Conforme os estudos do relatório de qualificação da Funai, os Kanela do Araraguaia saíram da aldeia Morro do Chapéu, município de Barra do Corda, no Maranhão, devido a perseguições e assassinatos causados por fazendeiros que tinham interesses nas terras que ocupavam. “Seguiram para outras aldeias Kanela, Olho D’Água das Cunhãs e Fortaleza dos Nogueiras, sempre com intuito de fugirem das perseguições que sofriam, até que cruzaram o Rio Tocantins para o estado de Goiás, atual Tocantins, o destino era o local conhecido como Barreira do Gado, Ilha do Bananal”,diz trecho do estudo.
Então seguiram para o povoado de Antônio Rosa, município de Santa Terezinha (MT). Em 1955, outro grupo chegou em Mata Verde, em Luciara. Quando lá chegaram encontraram parentes que haviam migrado para aquela região anos antes, a família de Júlia Pereira Rocha e Cândido Ferreira Rocha, morando às margens do rio Tapirapé, localidade da atual Aldeia Porto Velho. “(…) Há a citação no ‘Memoria Descritivo Histórico’ (capítulo do relatório da Funai) o qual traz as narrativas da emigração da família do fundador da fazenda Porto Velho do Tapirapé, o Senhor Ciriaco Gomes de Abreu, assim como, documentos que demonstram o pioneirismo da família na região.”

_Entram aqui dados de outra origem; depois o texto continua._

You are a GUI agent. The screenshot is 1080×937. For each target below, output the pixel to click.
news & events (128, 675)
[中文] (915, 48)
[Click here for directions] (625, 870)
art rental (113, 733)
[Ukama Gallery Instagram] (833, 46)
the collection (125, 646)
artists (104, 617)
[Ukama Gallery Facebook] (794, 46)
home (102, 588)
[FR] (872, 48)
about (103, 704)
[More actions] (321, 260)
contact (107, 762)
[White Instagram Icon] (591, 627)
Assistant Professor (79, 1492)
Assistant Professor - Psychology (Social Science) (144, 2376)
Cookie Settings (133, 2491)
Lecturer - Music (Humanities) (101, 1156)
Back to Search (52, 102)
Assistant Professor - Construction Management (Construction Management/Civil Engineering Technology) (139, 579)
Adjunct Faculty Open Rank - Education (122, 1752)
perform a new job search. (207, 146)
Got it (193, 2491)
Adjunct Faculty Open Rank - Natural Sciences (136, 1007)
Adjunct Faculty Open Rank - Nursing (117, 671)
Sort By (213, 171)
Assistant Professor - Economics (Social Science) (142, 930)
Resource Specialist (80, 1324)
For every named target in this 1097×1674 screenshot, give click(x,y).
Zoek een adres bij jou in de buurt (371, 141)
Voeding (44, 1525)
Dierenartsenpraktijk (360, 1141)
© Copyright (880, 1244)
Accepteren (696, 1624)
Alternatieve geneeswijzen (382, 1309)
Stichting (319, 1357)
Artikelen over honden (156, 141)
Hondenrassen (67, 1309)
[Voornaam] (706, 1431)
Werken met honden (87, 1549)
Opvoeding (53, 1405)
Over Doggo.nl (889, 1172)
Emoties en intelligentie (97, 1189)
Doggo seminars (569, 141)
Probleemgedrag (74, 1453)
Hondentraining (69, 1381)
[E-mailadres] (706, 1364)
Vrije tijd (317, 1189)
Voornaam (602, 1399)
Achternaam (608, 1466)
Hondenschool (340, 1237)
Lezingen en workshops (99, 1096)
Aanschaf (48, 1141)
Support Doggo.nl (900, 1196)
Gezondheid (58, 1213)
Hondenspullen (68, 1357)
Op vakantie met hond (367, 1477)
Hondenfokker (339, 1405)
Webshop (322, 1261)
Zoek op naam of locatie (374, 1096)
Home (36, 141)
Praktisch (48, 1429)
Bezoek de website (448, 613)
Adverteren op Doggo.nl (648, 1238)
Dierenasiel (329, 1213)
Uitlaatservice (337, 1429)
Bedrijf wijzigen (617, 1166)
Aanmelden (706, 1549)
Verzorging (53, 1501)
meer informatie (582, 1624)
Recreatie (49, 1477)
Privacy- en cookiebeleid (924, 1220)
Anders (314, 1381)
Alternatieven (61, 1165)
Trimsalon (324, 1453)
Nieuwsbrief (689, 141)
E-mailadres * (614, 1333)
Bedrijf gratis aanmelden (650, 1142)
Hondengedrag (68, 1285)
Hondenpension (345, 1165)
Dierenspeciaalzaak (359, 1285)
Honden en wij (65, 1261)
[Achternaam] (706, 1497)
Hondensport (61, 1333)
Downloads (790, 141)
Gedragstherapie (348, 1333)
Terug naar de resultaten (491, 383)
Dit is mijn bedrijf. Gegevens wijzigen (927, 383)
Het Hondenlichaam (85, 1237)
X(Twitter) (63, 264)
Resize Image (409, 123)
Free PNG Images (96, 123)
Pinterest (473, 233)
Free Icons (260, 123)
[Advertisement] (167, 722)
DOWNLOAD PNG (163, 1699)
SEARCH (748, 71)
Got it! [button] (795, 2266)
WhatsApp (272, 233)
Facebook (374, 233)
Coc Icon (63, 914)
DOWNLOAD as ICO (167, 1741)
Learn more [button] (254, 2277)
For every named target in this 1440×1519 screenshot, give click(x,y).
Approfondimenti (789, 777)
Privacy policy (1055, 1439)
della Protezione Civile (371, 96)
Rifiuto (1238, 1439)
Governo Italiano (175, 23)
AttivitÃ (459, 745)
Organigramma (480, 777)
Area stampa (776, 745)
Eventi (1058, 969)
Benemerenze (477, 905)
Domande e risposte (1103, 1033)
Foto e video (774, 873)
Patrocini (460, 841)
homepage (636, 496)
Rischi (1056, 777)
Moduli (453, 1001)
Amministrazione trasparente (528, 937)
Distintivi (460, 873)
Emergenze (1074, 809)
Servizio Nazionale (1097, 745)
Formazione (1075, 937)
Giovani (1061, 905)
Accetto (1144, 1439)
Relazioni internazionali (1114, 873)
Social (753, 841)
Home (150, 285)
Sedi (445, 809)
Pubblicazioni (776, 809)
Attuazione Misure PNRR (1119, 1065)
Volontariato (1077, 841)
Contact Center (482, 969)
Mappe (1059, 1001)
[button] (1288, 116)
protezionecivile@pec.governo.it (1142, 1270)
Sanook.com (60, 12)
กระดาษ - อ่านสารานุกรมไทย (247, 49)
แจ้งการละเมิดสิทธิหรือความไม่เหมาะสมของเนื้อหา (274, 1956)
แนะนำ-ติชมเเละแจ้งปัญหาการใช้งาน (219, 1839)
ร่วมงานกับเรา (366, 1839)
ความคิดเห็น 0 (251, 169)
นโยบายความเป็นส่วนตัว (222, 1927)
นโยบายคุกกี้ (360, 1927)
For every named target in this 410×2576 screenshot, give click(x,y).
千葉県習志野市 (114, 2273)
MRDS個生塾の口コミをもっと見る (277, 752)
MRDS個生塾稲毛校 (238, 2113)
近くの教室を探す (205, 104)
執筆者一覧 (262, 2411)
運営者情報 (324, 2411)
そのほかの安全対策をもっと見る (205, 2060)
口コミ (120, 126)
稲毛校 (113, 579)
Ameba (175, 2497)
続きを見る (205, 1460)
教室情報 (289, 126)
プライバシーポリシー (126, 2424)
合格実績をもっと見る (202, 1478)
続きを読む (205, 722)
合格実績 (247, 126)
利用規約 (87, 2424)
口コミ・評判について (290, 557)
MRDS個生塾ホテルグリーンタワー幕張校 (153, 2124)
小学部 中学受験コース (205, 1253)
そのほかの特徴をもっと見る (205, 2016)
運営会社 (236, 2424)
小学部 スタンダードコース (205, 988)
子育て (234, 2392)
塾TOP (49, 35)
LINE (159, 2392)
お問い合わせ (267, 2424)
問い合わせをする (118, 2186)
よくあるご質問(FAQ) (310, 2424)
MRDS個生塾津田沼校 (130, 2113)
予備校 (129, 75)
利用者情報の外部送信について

Para o procurador da República, “após a elaboração, no ano de 2009, de um mapa situacional dos Kanela do Araguaia, durante uma oficina cartográfica do Projeto Nova Cartografia Social da Amazônia, os Kanelas do Araguaia fortaleceram sua percepção acerca do espaço territorial no qual estão instalados”. Em 2013 os troncos familiares se reuniram e desde então se tornou pública a apropriação dos Kanela do Araguaia do que os indígenas passaram a chamar de Aldeia Porto Velho.
“Embora a área da Aldeia Porto Velho, debatida nesta ação possessória, não se trate ainda de área declarada indígena pelo Estado brasileiro, a tradicionalidade da ocupação exercida pelo povo Kanela do Araguaia encontra-se evidenciada em diversos documentos oficiais, nos três níveis da federação (…) elementos de prova atestam a ocupação de dezenas de famílias da etnia Kanela sobre a área originalmente identificada como “Fazenda Bom Jesus”. Referidas famílias compõem o núcleo familiar originário de Cândido Ferreira Rocha e Júlia Pereira Rocha” conclui o procurador.
Ameaças e pressões
Para o procurador da República, os direitos territoriais dos povos indígenas constituem autêntico direito fundamental, pelo qual se resguarda a identidade de cada membro da comunidade e o caráter pluriétnico da sociedade brasileira. “Em se tratando de comunidades indígenas, o rompimento das relações com o território enseja intenso sofrimento psíquico, além do desamparo material decorrente da privação dos meios necessários à sobrevivência física dos indivíduos do grupo”, defende.
“O que a gente sente”, atesta o cacique Lucas Kanela, “é que quando passamos a existir pra essa gente passamos a ser uma ameaça e então não existem direitos. Até um momento, enquanto servíamos pra mão de obra barata, toleravam”. Todas as ameças e pressões exercidas contra os Kanela foram descritas pela ação do MPF como prova da necessidade da Justiça Federal garantir a posse, e assim inibir novas investidas contra os indígenas – que agora aguardam a conclusão da demarcação pelo governo federal.